Insomma, Einstein che si confessa vicino alla morte non è, perdonateci l’accostamento peregrino, l’autocelebrazione dell’assoluto ma l’osservazione ampia del relativo. “Un tema dominante è forse la ricerca della libertà e dell’armonia, condivisa con la grande comunità degli esseri umani che aspirano a verità eterne, che saranno sempre mutevoli”, ricordano Gutfreund e Renn delineando da un lato l’idealismo einsteniano a tutto tondo (ci arriviamo tra un attimo) nonché la trasformazione continua della materia scientifica, l’improvvisa clamorosa certezza che ha bisogno di rigenerazione attraverso il dubbio e la verifica. Einstein tra l’altro, è spiegato nel saggio, inquadrava questa sua mansione, questo suo ruolo di innovatore della fisica come responsabile del salvataggio del pianeta Terra.

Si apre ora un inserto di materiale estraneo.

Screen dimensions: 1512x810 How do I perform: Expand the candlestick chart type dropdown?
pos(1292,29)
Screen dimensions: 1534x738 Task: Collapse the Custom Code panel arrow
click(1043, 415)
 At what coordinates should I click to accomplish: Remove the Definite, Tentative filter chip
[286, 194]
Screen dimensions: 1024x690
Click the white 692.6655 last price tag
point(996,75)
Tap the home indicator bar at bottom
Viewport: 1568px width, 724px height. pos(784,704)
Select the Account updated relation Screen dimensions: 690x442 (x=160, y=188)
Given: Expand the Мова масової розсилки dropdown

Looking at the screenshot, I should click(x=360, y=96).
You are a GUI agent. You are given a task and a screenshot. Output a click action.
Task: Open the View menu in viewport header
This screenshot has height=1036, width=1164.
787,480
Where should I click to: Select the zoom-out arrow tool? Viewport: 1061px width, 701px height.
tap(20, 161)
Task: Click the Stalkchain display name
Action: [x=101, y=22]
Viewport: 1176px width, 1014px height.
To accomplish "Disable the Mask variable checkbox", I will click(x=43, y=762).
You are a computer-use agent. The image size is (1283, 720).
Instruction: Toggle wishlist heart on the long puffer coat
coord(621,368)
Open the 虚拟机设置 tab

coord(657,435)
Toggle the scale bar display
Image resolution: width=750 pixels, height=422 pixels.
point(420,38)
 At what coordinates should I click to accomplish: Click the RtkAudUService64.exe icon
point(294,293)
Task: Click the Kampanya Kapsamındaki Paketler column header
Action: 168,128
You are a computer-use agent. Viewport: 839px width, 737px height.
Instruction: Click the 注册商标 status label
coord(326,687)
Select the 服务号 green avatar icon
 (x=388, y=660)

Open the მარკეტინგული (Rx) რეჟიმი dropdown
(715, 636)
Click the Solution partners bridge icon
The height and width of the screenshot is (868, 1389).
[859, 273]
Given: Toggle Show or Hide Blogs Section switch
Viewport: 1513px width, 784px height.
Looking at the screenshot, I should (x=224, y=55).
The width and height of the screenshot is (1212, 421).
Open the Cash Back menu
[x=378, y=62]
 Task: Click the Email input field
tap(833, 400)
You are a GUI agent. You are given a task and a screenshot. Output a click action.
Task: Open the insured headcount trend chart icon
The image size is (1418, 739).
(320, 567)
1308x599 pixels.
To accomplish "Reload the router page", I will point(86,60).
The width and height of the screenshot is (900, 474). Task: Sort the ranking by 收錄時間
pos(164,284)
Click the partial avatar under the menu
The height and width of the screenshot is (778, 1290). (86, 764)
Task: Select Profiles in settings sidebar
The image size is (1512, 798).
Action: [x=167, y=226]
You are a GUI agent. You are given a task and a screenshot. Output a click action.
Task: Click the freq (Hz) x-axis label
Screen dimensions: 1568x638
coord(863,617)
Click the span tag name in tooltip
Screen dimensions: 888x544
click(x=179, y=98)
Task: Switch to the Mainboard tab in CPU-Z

Si ritorna spesso in questo libro su come Einstein si fece promotore dell’anelito ad una pace mondiale. O meglio: di un governo mondiale, di un “federalismo (modellato su quello degli Stati Uniti ndr) esteso a tutto il globo” per frenare le scintille distruttive alla Stranamore. Per Einstein non erano sufficienti nemmeno le Nazione Unite in merito all’energia nucleare, ma la soluzione necessitava, alla luce dell’oggi in maniera fanciullescamente utopistica, il controllo di un ente internazionale senza interessi in materia. Pur non avendo attivamente partecipato al Progetto Manhattan, i cui membri non erano neanche autorizzati a parlarne con lui, il collegamento tra lui e la nascita dell’era atomica “lo tormentò per il resto della vita”. E ancora un altro paio di posizioni politiche che emergono in Einstein secondo Einstein e rendono le sue Note autobiografiche un corollario totalizzante del sapere e dell’essere oltre le equazioni. L’ideatore della teoria della relatività generale – Nobel per la Fisica nel 1921 – fu attivissimo contro la discriminazione razziale negli Usa, come appoggiò la colonializzazione della Palestina da parte della popolazione ebraica sopravvissuta all’Olocausto, anche se non fu mai favorevole alla creazione materiale di uno stato d’Israele (anche qui, piuttosto fanciullescamente utopistica). Ne emerge un Einstein idealista che ha pure un rapporto intenso e passa diverse parti della sua vita in Italia, tra cui la fuga dalla ditta di elettrotecnica di suo padre e suo zio, come, udite udite, la bocciatura per l’ammissione ad Ingegneria a Milano.